_Task requirements_
Reproduce every one of the following lines verbatim.

[Word and element locating data]
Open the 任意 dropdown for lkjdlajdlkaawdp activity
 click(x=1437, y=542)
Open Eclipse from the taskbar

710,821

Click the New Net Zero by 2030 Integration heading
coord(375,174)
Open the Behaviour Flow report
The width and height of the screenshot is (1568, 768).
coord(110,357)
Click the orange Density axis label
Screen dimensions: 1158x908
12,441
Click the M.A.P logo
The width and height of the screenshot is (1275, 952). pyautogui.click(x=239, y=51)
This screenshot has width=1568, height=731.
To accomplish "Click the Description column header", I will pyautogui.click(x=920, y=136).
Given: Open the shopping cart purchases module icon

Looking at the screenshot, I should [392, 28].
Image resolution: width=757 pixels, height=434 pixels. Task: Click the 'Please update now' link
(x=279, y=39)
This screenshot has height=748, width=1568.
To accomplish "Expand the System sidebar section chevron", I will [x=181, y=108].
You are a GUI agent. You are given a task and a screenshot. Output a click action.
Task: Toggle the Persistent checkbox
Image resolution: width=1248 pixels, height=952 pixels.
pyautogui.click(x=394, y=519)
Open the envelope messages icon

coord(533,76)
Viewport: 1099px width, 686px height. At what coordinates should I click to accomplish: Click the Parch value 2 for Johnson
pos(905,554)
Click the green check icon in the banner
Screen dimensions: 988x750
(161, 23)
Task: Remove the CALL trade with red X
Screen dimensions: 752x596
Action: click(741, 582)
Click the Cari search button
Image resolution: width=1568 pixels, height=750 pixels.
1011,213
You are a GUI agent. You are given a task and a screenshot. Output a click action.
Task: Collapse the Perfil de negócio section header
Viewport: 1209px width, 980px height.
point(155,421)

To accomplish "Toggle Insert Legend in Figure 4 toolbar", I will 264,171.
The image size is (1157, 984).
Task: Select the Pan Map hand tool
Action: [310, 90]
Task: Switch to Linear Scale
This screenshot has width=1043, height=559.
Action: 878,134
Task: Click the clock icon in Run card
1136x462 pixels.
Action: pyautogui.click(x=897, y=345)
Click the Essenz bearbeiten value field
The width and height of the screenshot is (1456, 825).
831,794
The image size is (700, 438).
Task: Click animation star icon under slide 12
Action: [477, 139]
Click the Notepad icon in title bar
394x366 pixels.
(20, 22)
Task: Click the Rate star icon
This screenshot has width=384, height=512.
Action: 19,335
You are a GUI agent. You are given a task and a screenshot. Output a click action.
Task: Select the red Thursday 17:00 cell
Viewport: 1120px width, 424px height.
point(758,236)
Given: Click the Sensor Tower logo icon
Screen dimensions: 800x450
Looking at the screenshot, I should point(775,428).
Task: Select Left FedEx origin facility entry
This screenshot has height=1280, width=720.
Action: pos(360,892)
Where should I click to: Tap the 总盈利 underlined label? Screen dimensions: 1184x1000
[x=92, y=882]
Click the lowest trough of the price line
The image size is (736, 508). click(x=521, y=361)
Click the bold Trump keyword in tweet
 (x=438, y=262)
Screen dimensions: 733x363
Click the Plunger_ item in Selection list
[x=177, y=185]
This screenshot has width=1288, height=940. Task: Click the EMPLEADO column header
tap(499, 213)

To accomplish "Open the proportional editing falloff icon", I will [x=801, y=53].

_Correct response_
Open the 任意 dropdown for lkjdlajdlkaawdp activity
 click(x=1437, y=542)
Open Eclipse from the taskbar

710,821

Click the New Net Zero by 2030 Integration heading
coord(375,174)
Open the Behaviour Flow report
The width and height of the screenshot is (1568, 768).
coord(110,357)
Click the orange Density axis label
Screen dimensions: 1158x908
12,441
Click the M.A.P logo
The width and height of the screenshot is (1275, 952). pyautogui.click(x=239, y=51)
This screenshot has width=1568, height=731.
To accomplish "Click the Description column header", I will pyautogui.click(x=920, y=136).
Given: Open the shopping cart purchases module icon

Looking at the screenshot, I should [392, 28].
Image resolution: width=757 pixels, height=434 pixels. Task: Click the 'Please update now' link
(x=279, y=39)
This screenshot has height=748, width=1568.
To accomplish "Expand the System sidebar section chevron", I will [x=181, y=108].
You are a GUI agent. You are given a task and a screenshot. Output a click action.
Task: Toggle the Persistent checkbox
Image resolution: width=1248 pixels, height=952 pixels.
pyautogui.click(x=394, y=519)
Open the envelope messages icon

coord(533,76)
Viewport: 1099px width, 686px height. At what coordinates should I click to accomplish: Click the Parch value 2 for Johnson
pos(905,554)
Click the green check icon in the banner
Screen dimensions: 988x750
(161, 23)
Task: Remove the CALL trade with red X
Screen dimensions: 752x596
Action: click(741, 582)
Click the Cari search button
Image resolution: width=1568 pixels, height=750 pixels.
1011,213
You are a GUI agent. You are given a task and a screenshot. Output a click action.
Task: Collapse the Perfil de negócio section header
Viewport: 1209px width, 980px height.
point(155,421)

To accomplish "Toggle Insert Legend in Figure 4 toolbar", I will 264,171.
The image size is (1157, 984).
Task: Select the Pan Map hand tool
Action: [310, 90]
Task: Switch to Linear Scale
This screenshot has width=1043, height=559.
Action: 878,134
Task: Click the clock icon in Run card
1136x462 pixels.
Action: pyautogui.click(x=897, y=345)
Click the Essenz bearbeiten value field
The width and height of the screenshot is (1456, 825).
831,794
The image size is (700, 438).
Task: Click animation star icon under slide 12
Action: [477, 139]
Click the Notepad icon in title bar
394x366 pixels.
(20, 22)
Task: Click the Rate star icon
This screenshot has width=384, height=512.
Action: 19,335
You are a GUI agent. You are given a task and a screenshot. Output a click action.
Task: Select the red Thursday 17:00 cell
Viewport: 1120px width, 424px height.
point(758,236)
Given: Click the Sensor Tower logo icon
Screen dimensions: 800x450
Looking at the screenshot, I should point(775,428).
Task: Select Left FedEx origin facility entry
This screenshot has height=1280, width=720.
Action: pos(360,892)
Where should I click to: Tap the 总盈利 underlined label? Screen dimensions: 1184x1000
[x=92, y=882]
Click the lowest trough of the price line
The image size is (736, 508). click(x=521, y=361)
Click the bold Trump keyword in tweet
 (x=438, y=262)
Screen dimensions: 733x363
Click the Plunger_ item in Selection list
[x=177, y=185]
This screenshot has width=1288, height=940. Task: Click the EMPLEADO column header
tap(499, 213)

To accomplish "Open the proportional editing falloff icon", I will [x=801, y=53].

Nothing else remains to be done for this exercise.